会話を「スマホに頼りすぎる人」の危うい思考

同調できているようで実は成立していない

一見、同調しあっているようでいて、実は一切コミュニケーションが成立していないやりとり。これってどうなんだろう。どんどん人間を簡略化している気がする。

スマホの写真機能は使えても“体”験できない

言葉を使って相手に語る機会が減ってしまうと、今度は、自分の体験や感情を、自分でこまやかに認識するということ自体ができなくなっていくのではないかと思う。

東京駅の赤レンガ駅舎を見下ろせるビルのテラスで景色を眺めていたときのことだ。20代前半ぐらいの若い女性2人組が、スマホを片手に「ここヤバーい!」と言いながらテラスに出てきた。
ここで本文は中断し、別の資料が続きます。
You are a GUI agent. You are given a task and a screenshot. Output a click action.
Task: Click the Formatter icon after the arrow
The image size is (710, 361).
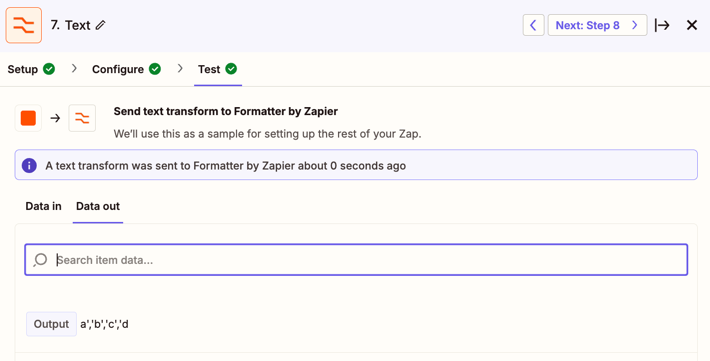pos(82,118)
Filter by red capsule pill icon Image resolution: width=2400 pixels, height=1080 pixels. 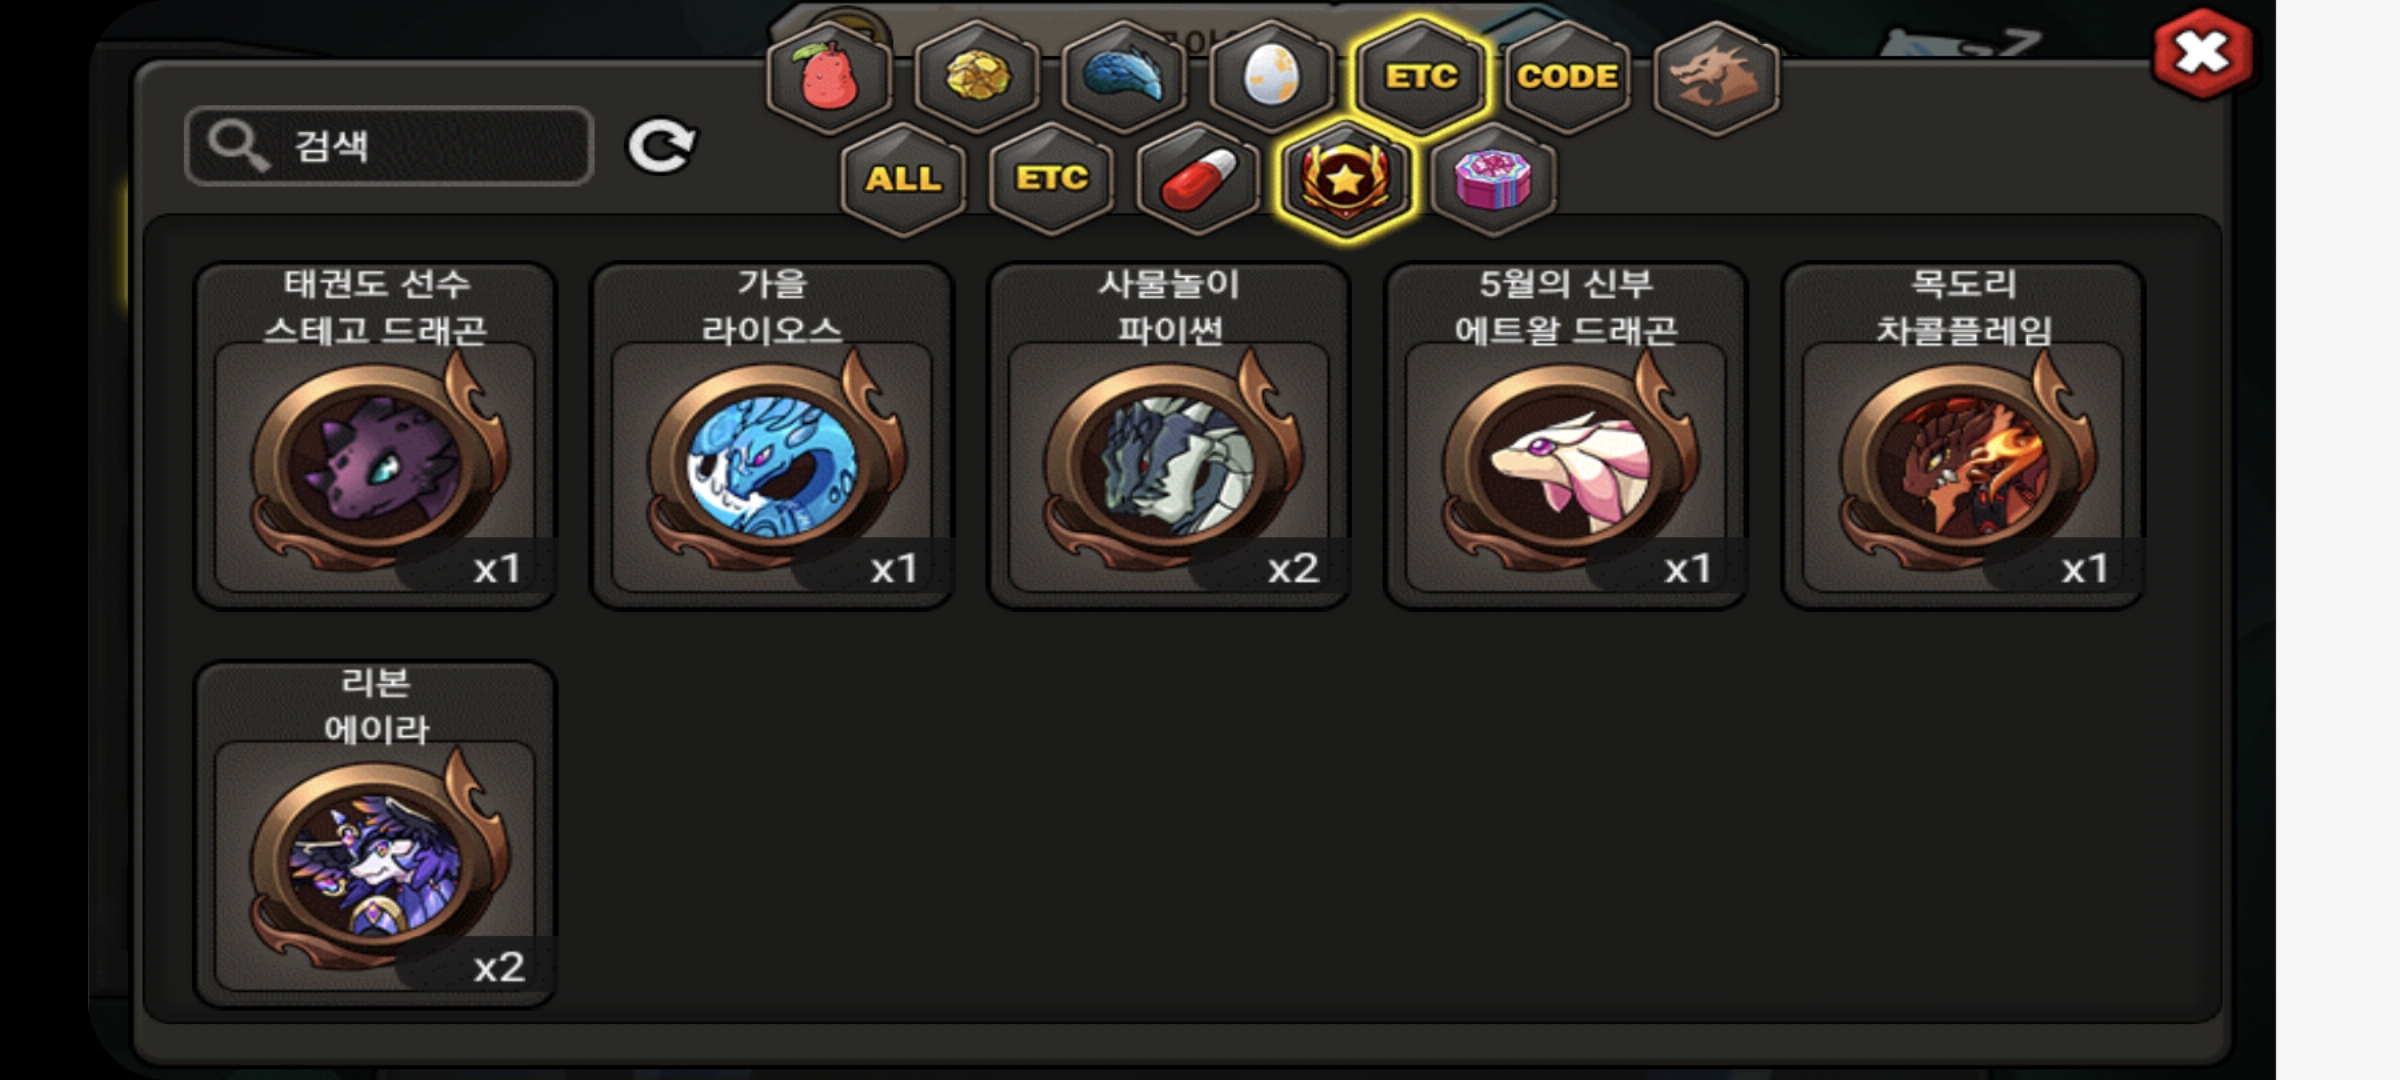(1198, 179)
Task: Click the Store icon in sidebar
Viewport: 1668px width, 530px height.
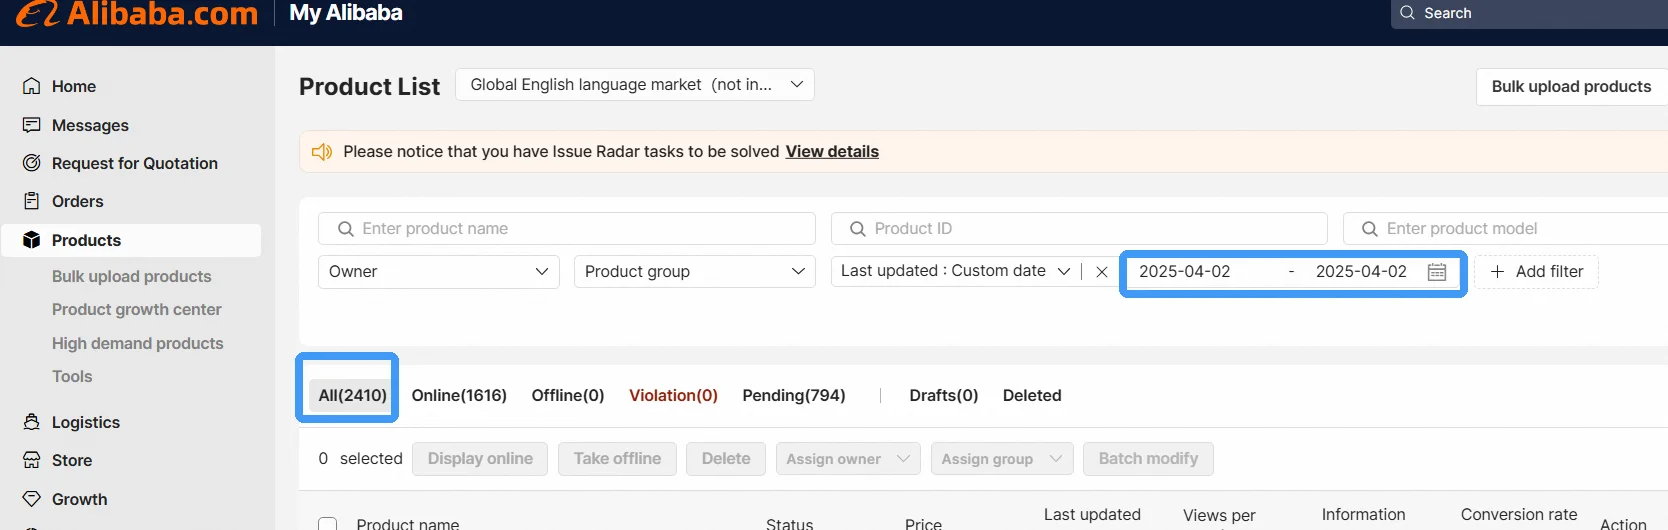Action: click(32, 460)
まずは駅舎を写真に撮り、そして、撮れた写真をおのおのがスマホをつついて調整。出来上がった画像をお互いに見せ合った後……帰って行った。肉眼でじっくり駅舎の様子を眺めたりはしないのだ。彼女たちに駅舎を見た感想を聞いても、なにも答えられないと思う。
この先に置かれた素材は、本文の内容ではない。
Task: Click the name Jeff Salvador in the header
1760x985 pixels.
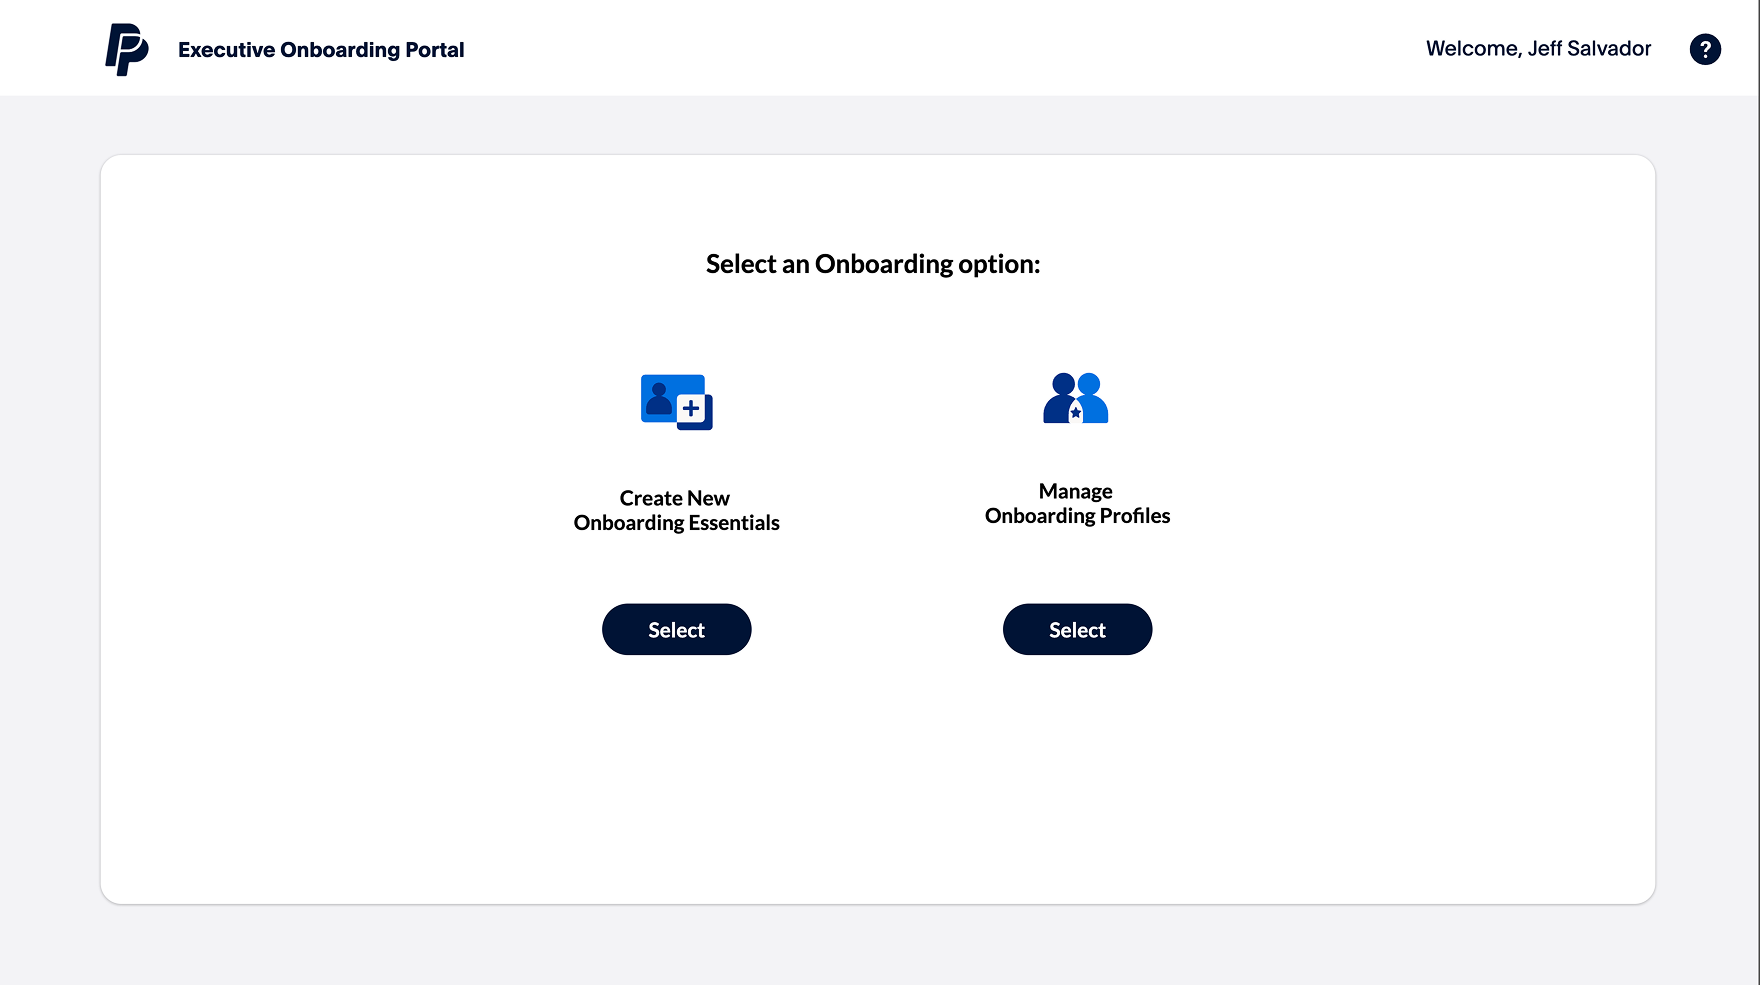Action: pyautogui.click(x=1589, y=48)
インスタ映えするかどうかのほうが重要な時代だし、そんなものなのかもしれないが、実際、特に若者には、自分の体験を説明できない傾向が出ているらしい。

知人の元大学講師によれば、スマホを使って自分の見てきたものを人にも見せようとする学生に、「それできみはこれをどう思ったの?」と説明を求めても、言葉に詰まってしまい、自分自身が体験したことなのに、戸惑ったような表情を見せるケースがあるという。

そのうち、海外旅行の写真を人に見せておいて、「これはどこの国?」と聞かれたら答えられない、なんていう人も現れるかもしれない。

臨床心理学の研究では、このような若者の語りの乏しさには、脳の前頭葉の機能低下が相関しているのではないかという見方もあるようだ。だとしたら、感性だけでなく、すでに肉体が老化、いや退化していることになってしまう。

あまりにたくさんの情報があふれるネット生活、その一部には、言葉で語らずやり取りする手段はあってもいいと思う。でも、そればかりが主流になっていくと、どんどん人間は反射的な動物になって、機能そのものが衰えてしまうのではないか。

面倒に思っても、できるだけ言葉で語る意識を保っていたいところだ。リアル世界での“SNSしぐさ”に、ご注意を。